Creating a simple write blocker in windows registry.
Overview
In accordance with NIST guidelines, a write blocker serves as a tool enabling users to inspect media while preventing any data writes on the subject media. Its primary function is to preserve data integrity when transferring information from a host machine to an external storage device.
An additional definition of write blocking is the ‘utilisation of a tool that inhibits all computer storage media connected to a computer from being written to or modified’. This concept is especially relevant when discussing hardware write blockers which act as a device positioned between a host machine and an external storage device during data transfer. It ensures that data is transferred in read only mode, preventing any alterations to the data housed on the storage device.
Unfortunately, I don’t have a hardware write blocker.
Thus, the focus here is on software based write blocking, specifically how to activate write blocking within the Windows OS using the registry. The Windows registry, essentially a database storing various options and settings for applications in the operating system, becomes the central point of configuration.
The steps required
The process begins by opening the registry editor through regedit. The focus then shifts to the HKEY_LOCAL_MACHINE > SYSTEM > CurrentControlSet > Control path in the registry editor. Within this hierarchy, a new key named “Storage Device Policies” is created to enable write protection for any external storage device connected to the machine, including USBs, external hard drives or SSDs.

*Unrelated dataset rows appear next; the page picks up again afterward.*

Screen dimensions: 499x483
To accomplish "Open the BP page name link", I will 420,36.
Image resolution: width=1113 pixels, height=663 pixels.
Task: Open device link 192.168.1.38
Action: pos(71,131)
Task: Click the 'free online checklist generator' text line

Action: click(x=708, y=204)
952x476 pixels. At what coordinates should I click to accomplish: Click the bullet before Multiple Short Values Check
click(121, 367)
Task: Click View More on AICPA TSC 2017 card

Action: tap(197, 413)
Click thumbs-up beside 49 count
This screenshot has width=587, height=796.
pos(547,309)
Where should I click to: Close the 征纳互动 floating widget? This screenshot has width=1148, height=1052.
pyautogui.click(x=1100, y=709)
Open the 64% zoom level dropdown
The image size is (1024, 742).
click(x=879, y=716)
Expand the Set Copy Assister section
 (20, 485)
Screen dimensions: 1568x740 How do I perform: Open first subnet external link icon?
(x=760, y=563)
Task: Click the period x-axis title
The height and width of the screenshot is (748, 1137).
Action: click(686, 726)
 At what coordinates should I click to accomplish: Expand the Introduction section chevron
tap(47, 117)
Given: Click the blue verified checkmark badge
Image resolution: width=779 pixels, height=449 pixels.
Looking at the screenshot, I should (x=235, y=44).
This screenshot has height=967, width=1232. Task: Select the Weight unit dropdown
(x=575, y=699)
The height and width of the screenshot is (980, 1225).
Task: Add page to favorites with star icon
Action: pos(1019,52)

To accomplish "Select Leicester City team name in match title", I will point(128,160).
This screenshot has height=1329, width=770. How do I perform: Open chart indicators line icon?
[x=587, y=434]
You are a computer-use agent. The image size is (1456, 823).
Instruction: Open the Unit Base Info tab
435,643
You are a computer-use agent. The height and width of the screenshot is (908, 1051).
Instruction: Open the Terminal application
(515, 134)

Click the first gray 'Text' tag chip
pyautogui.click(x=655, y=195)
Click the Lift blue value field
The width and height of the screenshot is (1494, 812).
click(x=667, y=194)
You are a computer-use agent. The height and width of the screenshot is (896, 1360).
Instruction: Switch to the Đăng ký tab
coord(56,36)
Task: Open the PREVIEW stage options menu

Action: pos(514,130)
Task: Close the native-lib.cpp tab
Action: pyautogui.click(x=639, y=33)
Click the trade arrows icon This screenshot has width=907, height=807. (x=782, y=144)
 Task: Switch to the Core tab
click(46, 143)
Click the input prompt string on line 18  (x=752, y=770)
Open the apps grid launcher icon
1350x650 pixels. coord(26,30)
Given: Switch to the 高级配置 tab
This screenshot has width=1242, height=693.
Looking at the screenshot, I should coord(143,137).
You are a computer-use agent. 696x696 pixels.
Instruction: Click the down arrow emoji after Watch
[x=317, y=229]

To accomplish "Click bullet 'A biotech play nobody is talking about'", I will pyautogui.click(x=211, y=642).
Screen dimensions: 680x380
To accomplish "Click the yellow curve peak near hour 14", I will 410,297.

Inside the “Storage Device Policies” key, a new DWORD value called “WriteProtect” is added. The value of “WriteProtect” is set to 0 to indicate write protection is currently off. By modifying the value data to 1, the write protection is turned on.
Importantly, devices connected prior to enabling write protection will not be protected. This safeguard is designed to be applicable to any external media attached to the computer after the write protection is activated.
Testing
As you can see, attempting to add files from the host machine to the USB results in a write protection error.
Also, attempts to modify and save existing files on the USB are also restricted due to write protection.